Patient has an isolated hemisphere defined as the ipsilateral middle cerebral artery being supplied only by the ipsilateral internal carotid artery.
Patient has active bleeding diathesis or coagulopathy or will refuse blood transfusion.
Patient had or will have CABG, endovascular stent procedure, valve intervention or vascular surgery within 30 days before or after the intervention.
Myocardial Infarction within 72 hours prior to the intervention.
Occlusion of the ipsilateral common or internal carotid artery.
An intraluminal filling defect (defined as an endoluminal lucency surrounded by contrast, seen in multiple angiographic projections, in the absence of angiographic evidence of calcification) whether or not it is associated with an ulcerated target lesion.
Patients with carotid string sign (a very high-grade carotid stenosis to the skull base with a long, thin, barely visible string of contrast within the true lumen of the artery.).

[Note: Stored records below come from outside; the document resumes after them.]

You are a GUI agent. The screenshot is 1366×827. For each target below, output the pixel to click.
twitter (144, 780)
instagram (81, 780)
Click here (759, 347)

Ostium of Common Carotid Artery (CCA) requires revascularization (>50% stenosis).
Patient has an open stoma in the neck.
Patients with hostile necks due to prior neck irradiation
Female patients who are pregnant
Patient has history of intolerance or allergic reaction to any of the study medications or stent materials (refer to stent IFU), including aspirin (ASA), ticlopidine, clopidogrel, prasugrel, statin or contrast media (that can't be pre medicated). Patients must be able to tolerate statins and a combination of ASA and ticlopidine, ASA and clopidogrel or ASA and prasugrel.
Patient has a life expectancy <3 years with contingencies related to other medical, surgical, or interventional procedures as per the Wallaert Score and patients with primary, recurrent or metastatic malignancy who do not have independent assessment of life expectancy performed by the treating oncologist or an appropriate specialist other than the physician performing TCAR.
Patient has had a recent GI bleed that would interfere with antiplatelet therapy.
Patient is actively participating in an investigational drug or device trial (IND or IDE) that has not completed the required protocol follow-up period.
Patient has inability to understand and cooperate with study procedures.
Presence of extensive or diffuse atherosclerotic disease involving the proximal common carotid artery that would preclude the safe introduction of the study device.
Patient is otherwise unsuitable for intervention in the opinion of the physician.
Patients who cannot have MRI due to metallic implants (e.g. orthopedic implants, pacemakers, etc.)